### EXERCISE INSTRUCTIONS:
1) Using the microstructure text, decide whether each statement agrees with it. Answer yes or no for each, and quote the words that decide it.
(a) The copper grain-boundary-engineering set was left out because its reference and treated maps were acquired differently.
(b) The AlSi10Mg result is rated as strongly powered.
(c) The text presents the exact ~40% ambiguity figure as its claim.
2) Translate this sentence from the microstructure text into Spanish: "STK is interpretable and taxonomy-aligned, not a black box."
3) According to the microstructure text, why is the robust finding the structure of the label ambiguity rather than the exact percentage of ambiguous samples? Answer in one to three sentences.
[start SOURCE]
Honest: consistent positive signal across four datasets / two tasks; a second steel SEM set independently reproduces the classification win. Only UHCSDB is strongly powered, and bainite has 26 specimens, breadth rests partly on small-N sets. (A copper grain-boundary-engineering set was excluded for an acquisition confound: reference and treated maps used different detectors and step sizes.)

4. Making subjective labels measurable

Dataset	Task	Result	Power
UHCSDB	7-class classification	0.832 macro AUC (GroupKFold by specimen)	strong (961 imgs / 43 specimens)
Bainite (steel SEM)	3-class M-A-island subclass	0.964 macro AUC (GroupKFold by specimen)	moderate (386 tiles / 26 specimens)
Ti-6Al-4V (18 conditions)	rolling-temperature regression	R²=0.41, Spearman 0.59 (GroupKFold by map)	moderate (18 maps)
AlSi10Mg (8 states)	as-built vs annealed	AUC=1.0 (GroupKFold by map)	clean but small (8 maps)

Microstructure "classes" are often continua forced into categories by expert judgment. STK provides a reproducible continuous position that (1) places mixed classes between their pure parents, and (2) flags label ambiguity: ~40% of samples sit closer to another class's centroid than to their own label. The robust finding is the structure of this ambiguity, it is concentrated in the mixed classes and falls along structurally-adjacent class pairs, not at random, rather than the exact percentage, which depends on the distance metric and centroid definition. The pattern, not the point estimate, is the claim.

Interpretability (taxonomy alignment).

The coordinates that discriminate each class are the ones a metallurgist would name: pearlite (lamellar) ← orientation entropy (single-coordinate one-vs-rest AUC 0.91); network (connected grain-boundary cementite) ← cohesion/connectivity (0.80); spheroidite (spherical particles) ← void-topology (0.78); martensite (fine lath) ← fine-scale texture. The mixtures are discriminated by intermediate values of those same axes, the fuzziness result from the other side. STK is interpretable and taxonomy-aligned, not a black box.

External mechanism check (cross-domain, bounded).
[end SOURCE]
[start DATA LISTING]
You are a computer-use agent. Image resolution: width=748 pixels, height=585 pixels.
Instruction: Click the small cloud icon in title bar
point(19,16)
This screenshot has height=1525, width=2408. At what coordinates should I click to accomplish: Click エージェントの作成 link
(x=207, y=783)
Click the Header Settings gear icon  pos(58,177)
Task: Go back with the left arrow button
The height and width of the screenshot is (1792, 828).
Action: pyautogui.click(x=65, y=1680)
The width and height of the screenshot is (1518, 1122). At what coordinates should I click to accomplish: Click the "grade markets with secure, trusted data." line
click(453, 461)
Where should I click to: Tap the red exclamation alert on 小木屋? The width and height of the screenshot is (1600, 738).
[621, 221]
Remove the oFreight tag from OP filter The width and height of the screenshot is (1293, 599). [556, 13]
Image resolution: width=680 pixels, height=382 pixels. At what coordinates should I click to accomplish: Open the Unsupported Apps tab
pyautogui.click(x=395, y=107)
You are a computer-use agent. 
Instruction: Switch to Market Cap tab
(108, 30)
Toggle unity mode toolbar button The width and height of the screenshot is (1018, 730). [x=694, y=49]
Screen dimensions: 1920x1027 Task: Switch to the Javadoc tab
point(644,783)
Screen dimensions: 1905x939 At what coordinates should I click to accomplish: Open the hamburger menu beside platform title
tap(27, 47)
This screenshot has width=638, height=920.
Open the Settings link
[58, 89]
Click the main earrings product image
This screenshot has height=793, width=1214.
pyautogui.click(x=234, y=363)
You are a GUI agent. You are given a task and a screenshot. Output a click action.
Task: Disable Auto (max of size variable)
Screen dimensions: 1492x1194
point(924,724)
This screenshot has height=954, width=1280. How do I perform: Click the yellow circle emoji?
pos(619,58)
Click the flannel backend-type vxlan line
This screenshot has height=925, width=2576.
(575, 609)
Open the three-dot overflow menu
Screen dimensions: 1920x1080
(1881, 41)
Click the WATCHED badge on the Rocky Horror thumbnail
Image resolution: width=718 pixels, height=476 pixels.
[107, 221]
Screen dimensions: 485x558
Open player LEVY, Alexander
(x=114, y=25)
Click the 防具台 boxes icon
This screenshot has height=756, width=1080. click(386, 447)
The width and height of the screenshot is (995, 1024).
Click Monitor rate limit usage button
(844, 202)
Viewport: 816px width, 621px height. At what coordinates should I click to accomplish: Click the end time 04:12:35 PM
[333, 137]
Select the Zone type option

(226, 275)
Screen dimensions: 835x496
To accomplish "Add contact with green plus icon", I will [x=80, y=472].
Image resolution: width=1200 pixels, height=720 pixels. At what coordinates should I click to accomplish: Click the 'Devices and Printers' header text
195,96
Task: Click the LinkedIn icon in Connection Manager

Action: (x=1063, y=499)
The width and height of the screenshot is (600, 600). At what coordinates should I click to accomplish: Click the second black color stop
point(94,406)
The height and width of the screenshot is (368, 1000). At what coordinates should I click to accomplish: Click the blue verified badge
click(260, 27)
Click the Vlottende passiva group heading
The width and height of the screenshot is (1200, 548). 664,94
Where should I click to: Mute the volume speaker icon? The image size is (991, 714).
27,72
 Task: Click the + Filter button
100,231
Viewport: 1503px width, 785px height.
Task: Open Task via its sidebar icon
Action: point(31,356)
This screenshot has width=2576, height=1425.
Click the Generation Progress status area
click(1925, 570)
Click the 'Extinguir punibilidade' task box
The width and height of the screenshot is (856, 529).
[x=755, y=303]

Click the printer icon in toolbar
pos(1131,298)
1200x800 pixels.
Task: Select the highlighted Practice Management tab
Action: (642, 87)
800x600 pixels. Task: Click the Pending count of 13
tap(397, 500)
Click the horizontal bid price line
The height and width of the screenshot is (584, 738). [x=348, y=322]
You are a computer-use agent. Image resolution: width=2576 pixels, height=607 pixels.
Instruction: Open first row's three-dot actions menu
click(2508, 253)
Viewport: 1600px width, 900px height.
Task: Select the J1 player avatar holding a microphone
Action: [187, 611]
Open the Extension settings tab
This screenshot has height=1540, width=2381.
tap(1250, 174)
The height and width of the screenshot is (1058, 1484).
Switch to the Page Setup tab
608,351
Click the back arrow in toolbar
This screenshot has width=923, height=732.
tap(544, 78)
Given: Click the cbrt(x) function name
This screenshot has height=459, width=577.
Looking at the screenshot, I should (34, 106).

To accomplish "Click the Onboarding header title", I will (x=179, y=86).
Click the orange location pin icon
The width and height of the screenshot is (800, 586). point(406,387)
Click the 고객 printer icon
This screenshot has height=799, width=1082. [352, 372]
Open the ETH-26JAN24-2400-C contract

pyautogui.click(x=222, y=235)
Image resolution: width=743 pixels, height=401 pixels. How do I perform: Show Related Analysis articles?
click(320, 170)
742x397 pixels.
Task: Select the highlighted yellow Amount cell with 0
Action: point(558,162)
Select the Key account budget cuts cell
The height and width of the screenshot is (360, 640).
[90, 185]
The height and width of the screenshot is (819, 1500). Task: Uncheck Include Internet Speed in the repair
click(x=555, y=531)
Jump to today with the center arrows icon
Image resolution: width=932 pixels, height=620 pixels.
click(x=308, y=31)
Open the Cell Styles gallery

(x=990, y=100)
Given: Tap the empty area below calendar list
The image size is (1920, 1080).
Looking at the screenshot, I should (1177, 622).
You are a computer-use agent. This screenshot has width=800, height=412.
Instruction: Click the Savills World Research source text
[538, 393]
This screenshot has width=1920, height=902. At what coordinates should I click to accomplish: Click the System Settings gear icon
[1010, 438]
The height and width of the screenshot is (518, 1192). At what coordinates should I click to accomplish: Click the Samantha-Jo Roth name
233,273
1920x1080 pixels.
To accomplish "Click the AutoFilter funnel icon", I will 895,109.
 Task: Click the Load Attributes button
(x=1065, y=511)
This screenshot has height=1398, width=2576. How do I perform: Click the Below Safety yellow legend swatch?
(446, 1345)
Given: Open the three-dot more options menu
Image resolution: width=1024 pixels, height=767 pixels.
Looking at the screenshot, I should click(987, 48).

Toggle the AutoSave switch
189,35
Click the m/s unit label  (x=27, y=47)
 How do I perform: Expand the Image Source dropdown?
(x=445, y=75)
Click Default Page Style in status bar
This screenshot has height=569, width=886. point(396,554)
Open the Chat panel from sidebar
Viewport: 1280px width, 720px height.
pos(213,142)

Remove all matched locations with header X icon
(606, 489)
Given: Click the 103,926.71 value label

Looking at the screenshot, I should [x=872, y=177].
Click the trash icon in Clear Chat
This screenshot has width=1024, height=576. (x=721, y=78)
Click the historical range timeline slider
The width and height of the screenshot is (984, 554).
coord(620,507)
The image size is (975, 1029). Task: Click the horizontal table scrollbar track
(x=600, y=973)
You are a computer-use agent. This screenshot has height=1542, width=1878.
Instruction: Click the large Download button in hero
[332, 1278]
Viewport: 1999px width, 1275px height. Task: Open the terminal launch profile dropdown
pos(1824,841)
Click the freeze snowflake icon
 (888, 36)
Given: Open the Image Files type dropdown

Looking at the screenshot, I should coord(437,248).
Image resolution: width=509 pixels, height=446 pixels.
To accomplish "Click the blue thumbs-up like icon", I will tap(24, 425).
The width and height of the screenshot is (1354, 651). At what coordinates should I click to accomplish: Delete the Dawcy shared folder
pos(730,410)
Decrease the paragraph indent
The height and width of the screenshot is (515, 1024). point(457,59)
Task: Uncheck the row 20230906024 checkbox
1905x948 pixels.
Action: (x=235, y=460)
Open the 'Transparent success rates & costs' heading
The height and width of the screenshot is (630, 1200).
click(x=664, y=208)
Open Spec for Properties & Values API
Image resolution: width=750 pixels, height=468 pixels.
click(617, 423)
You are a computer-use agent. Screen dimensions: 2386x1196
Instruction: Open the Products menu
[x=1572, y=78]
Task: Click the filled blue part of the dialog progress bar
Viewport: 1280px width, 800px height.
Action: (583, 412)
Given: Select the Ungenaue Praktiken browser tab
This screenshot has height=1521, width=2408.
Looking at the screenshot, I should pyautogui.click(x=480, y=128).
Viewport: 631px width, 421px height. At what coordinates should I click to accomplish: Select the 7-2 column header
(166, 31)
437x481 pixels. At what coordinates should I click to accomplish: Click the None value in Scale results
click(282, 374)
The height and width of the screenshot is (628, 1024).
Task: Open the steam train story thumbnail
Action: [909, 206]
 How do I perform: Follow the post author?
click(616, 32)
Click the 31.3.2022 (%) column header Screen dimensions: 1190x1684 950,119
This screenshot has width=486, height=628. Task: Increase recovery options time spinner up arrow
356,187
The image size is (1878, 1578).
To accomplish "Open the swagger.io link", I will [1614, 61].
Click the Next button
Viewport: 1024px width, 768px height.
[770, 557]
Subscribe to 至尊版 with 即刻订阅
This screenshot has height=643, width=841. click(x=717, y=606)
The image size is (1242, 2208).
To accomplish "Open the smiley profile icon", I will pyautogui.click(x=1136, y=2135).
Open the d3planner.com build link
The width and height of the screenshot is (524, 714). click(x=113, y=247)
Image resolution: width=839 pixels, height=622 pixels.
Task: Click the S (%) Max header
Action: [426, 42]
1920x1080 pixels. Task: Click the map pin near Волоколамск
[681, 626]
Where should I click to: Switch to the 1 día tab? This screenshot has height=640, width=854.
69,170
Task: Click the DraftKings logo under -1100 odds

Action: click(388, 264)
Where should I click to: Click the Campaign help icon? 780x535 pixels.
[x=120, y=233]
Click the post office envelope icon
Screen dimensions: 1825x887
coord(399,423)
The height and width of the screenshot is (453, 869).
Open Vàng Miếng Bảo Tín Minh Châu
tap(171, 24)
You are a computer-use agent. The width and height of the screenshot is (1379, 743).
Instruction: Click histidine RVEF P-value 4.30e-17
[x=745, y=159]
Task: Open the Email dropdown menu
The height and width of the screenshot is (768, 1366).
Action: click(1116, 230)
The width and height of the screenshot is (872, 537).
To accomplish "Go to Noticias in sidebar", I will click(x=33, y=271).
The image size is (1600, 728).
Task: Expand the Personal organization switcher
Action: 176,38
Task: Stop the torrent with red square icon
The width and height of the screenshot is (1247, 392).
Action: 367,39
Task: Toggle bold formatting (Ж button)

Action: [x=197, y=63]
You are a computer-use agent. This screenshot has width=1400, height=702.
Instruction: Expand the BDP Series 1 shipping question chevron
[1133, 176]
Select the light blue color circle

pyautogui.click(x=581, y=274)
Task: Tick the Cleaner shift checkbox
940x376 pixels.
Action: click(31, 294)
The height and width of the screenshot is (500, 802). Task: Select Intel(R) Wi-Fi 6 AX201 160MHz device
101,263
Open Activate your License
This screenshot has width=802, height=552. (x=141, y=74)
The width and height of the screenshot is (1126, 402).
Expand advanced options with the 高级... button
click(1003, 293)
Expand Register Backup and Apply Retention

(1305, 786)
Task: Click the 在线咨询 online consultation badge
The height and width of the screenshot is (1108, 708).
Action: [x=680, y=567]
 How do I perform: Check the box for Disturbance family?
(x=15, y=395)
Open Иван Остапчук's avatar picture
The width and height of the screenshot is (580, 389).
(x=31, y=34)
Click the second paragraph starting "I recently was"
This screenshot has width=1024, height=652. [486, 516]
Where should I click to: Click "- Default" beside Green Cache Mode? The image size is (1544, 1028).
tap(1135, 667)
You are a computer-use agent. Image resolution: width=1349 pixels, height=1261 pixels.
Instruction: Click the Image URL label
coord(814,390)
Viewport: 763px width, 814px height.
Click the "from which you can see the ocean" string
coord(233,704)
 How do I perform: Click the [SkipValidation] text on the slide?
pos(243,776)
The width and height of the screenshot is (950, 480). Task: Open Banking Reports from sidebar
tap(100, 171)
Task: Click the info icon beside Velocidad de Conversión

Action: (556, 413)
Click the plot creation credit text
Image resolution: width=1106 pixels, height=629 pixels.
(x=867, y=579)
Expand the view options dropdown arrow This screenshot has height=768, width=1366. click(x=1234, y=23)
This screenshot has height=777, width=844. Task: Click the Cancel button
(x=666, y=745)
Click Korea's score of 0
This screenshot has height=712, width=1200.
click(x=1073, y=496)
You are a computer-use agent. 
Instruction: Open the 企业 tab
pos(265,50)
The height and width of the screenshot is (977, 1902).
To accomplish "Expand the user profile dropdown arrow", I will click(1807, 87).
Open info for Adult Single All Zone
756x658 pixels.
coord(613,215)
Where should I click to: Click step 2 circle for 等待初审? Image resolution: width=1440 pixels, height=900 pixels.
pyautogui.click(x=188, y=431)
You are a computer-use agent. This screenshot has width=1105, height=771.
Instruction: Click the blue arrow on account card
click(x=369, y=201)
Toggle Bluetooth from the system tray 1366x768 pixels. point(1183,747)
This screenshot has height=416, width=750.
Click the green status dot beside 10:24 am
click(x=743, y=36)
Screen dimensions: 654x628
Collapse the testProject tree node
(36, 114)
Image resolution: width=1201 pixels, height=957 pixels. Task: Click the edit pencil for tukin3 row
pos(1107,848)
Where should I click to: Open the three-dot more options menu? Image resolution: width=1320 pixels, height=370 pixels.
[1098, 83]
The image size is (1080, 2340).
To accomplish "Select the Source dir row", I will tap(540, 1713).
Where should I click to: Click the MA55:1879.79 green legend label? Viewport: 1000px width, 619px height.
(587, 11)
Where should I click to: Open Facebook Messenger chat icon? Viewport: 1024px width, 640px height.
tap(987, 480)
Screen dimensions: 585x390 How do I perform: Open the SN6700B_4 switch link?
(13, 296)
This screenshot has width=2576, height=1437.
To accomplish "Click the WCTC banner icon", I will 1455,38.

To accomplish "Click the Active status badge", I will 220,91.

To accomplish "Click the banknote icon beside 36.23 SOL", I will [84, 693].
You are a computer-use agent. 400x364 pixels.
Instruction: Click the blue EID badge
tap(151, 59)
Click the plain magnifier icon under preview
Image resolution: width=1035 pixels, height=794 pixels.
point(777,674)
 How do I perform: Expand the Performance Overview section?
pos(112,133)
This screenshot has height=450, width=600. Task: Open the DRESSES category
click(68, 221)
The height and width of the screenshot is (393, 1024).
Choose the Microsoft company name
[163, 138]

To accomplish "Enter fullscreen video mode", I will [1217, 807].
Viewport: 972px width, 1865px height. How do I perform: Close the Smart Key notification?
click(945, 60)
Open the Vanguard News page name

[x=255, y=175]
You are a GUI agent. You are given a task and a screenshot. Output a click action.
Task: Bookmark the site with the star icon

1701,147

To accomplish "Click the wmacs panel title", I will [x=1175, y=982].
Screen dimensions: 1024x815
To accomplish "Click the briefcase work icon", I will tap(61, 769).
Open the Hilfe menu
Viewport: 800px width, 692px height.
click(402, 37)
[end DATA LISTING]
### WORKED SOLUTIONS:
1)
(a) Yes: "reference and treated maps used different detectors and step sizes"
(b) No: "clean but small (8 maps)"
(c) No: "The pattern, not the point estimate, is the claim."

2) STK es interpretable y está alineado con la taxonomía, no es una caja negra.

3) The exact percentage depends on the distance metric and the centroid definition. The structure holds regardless: the ambiguity is concentrated in the mixed classes and falls along structurally adjacent class pairs, not at random.